Reshma K M, a B.Com graduate who worked a data entry job further away from her home before this, has been at RuralShores and in the Flipkart team for just three months. But she says she already loves it. “It’s a better profile, I get a better salary and the timings are also more suitable,” she says, adding: “I want to reach a higher posting here, be independent and stand on my own two feet.”
With her salary, she helps her father, who drives a private bus, to support her mother, two sisters and a brother.
“Most of the people who work in this team are graduates,” explains Meer Wahidulla, Associate Director, Contracts and Services, Flipkart, adding that the team had to spend a long time convincing stakeholders about the feasibility and quality outcomes of the project. “We started with just five people and, seven months on, we have 50 resources spread across Flipkart and Myntra,” he beams, attesting to its success.
“The amount of motivation and drive of the employees really blew us away. They really want to use this opportunity to make a difference in their family and community. We have been growing our engagement and hope to increase much more in the future,” adds Krishnendu.
For the employees, however, success is measured in more ways than one.
Reshma supplements her father’s income, helping her sisters and brother through school and college.

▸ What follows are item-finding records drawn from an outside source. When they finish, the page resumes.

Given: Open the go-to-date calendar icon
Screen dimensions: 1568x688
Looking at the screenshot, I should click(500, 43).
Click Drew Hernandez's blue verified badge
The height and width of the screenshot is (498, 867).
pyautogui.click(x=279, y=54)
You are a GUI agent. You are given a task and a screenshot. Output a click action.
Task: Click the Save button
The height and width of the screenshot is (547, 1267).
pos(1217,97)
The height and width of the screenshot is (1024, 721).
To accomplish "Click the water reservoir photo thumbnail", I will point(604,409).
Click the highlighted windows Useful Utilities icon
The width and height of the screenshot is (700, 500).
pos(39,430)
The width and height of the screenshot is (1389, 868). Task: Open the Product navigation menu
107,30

Deepak, newly married, was able to move back home to be closer to his large, close-knit family, content knowing that he can finish work and go home to them every day.
Naveen, determined to move away from agriculture, was able to stay put in the place he was born and find a job he’d always dreamed of.
Yasmeen and Gousiya are on their way to financial independence, living life on their own terms, just like their mother had always hoped for them.